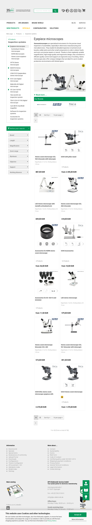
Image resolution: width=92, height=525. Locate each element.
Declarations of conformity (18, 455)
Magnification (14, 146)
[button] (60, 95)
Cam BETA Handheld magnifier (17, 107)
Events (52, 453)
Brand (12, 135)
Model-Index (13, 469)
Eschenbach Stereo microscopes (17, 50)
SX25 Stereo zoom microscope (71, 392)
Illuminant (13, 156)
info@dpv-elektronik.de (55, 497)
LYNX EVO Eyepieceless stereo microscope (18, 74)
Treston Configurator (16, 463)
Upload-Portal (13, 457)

____

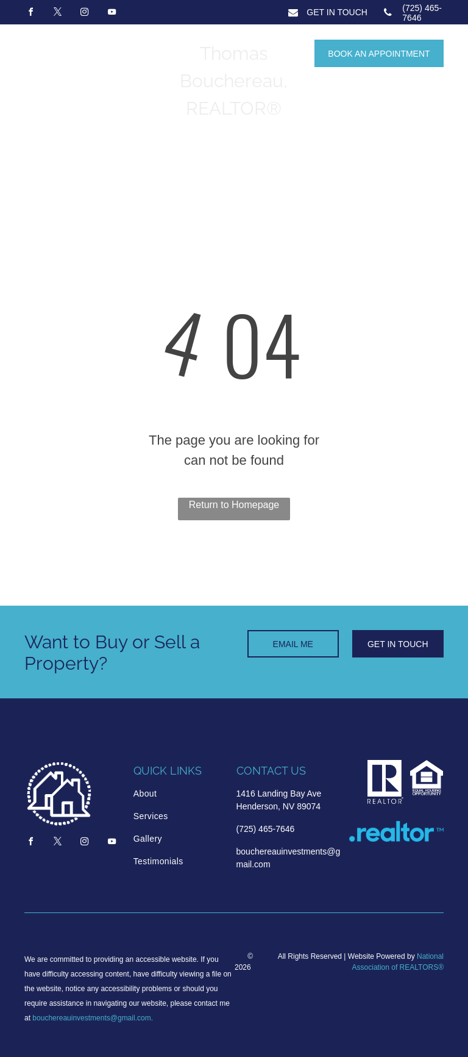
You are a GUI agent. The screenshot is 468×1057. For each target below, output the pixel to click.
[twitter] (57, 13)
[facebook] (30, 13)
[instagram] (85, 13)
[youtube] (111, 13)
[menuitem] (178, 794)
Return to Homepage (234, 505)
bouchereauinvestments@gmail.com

____

Write out again, word for word, the items starting at the line that contains "Brand (12, 135)" and ending at the line that contains "Treston Configurator (16, 463)", with both of those lines included.

▸ **FINAL ANSWER**:
Brand (12, 135)
Model-Index (13, 469)
Eschenbach Stereo microscopes (17, 50)
SX25 Stereo zoom microscope (71, 392)
Illuminant (13, 156)
info@dpv-elektronik.de (55, 497)
LYNX EVO Eyepieceless stereo microscope (18, 74)
Treston Configurator (16, 463)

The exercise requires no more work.